No one? If this is better off in the general section, can a mod move it, please? Thanks!


----------



## flyingduster (Sep 6, 2009)

I guess no one replied cos I'm not sure how to answer... You saw a poodle with a bad coat, and are asking if it's what is being bred for now? No. Bad coats aren't being bred for by responsible breeders. The long loose silky curls is, like you pointed out, more like a cockapoo, and are not considered a good poodle coat. BUT in saying that, just because an individual has a bad coat doesn't automatically mean that poodle is 'badly' bred either (is that what you're asking? lol!) Nor does a great coat indicate excellent breeding either...! There is so much more to good and bad breeding that the coat is just the icing on the cake... 

In saying that, yes badly bred poodles are inclined to having bad coats, as they aren't being bred selectively and carefully to retain the many aspects of a good poodle.

I still don't know if I've answered your questions though! lol.


----------



## Winterlily (Oct 13, 2010)

Hm... sorry for being unclear! I've seen more than a few with those silky type coats and just wondered if there was now sort of a subset of non-show breeders going for that coat on purpose (sort of like there's a subset of German Shepherd breeders breeding for something disallowed in the standard like a long coat or a white coat etc etc), or if it only meant, as your answer seems to imply, simply not-great breeding OR just, as simple as it gets: a not-great coat meaning nothing but a not-great coat. <lol>

Sorry for the convoluted question. As I begin my quest looking for dog, I wanted to know what, if anything!, it meant when I see dogs with that coat.

Thank you!


----------



## flyingduster (Sep 6, 2009)

It might also help if you are seeing toy poodles a lot vs minis or standards? Even MANY well bred toys seem to have floppy soft silky coats.

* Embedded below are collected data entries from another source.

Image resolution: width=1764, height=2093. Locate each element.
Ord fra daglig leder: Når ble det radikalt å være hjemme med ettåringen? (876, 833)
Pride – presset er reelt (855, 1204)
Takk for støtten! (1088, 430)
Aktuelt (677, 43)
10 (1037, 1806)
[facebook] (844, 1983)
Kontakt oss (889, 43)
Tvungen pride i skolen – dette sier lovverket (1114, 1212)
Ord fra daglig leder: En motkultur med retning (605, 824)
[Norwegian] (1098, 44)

It [shouldn't] be being bred for purposely at all, it is NOT a correct poodle coat to be soft and floppy. But in saying that with soooo many toy poodles with crappy coats, it is perhaps more difficult to breed a correct coat into them more when there is less available... But then I personally think half of that is the whole point of breeding up to better dogs, but ahh well!

So, no it shouldn't be being done [by decent breeders] on purpose to have crap coats, but it's also obviously not being bred away from in your area (or by toys in general) if you are seeing a lot of it.

A floppy soft coat isn't correct and never will be for a poodle, but we can still love our floppy-haired poodles none-the-less!


----------



## Winterlily (Oct 13, 2010)

Thanks. See, if I ask the question more clearly it makes it easier to answer. First rule of forum posting. 

Yes, the dogs I've seen with those silky loose-curls type coats have primarily been toys - though I recently saw 2 (sibling) minis as well. But honestly, for whatever reason, I don't get to see a lot of minis or standards around here - even my clients' dogs (when I even get a call for a poodle - rarely!) are usually toys.

Okay - good to know that if I fall in love with a toy with a coat like that, doesn't necessarily mean bad breeding. Thank you so much!


----------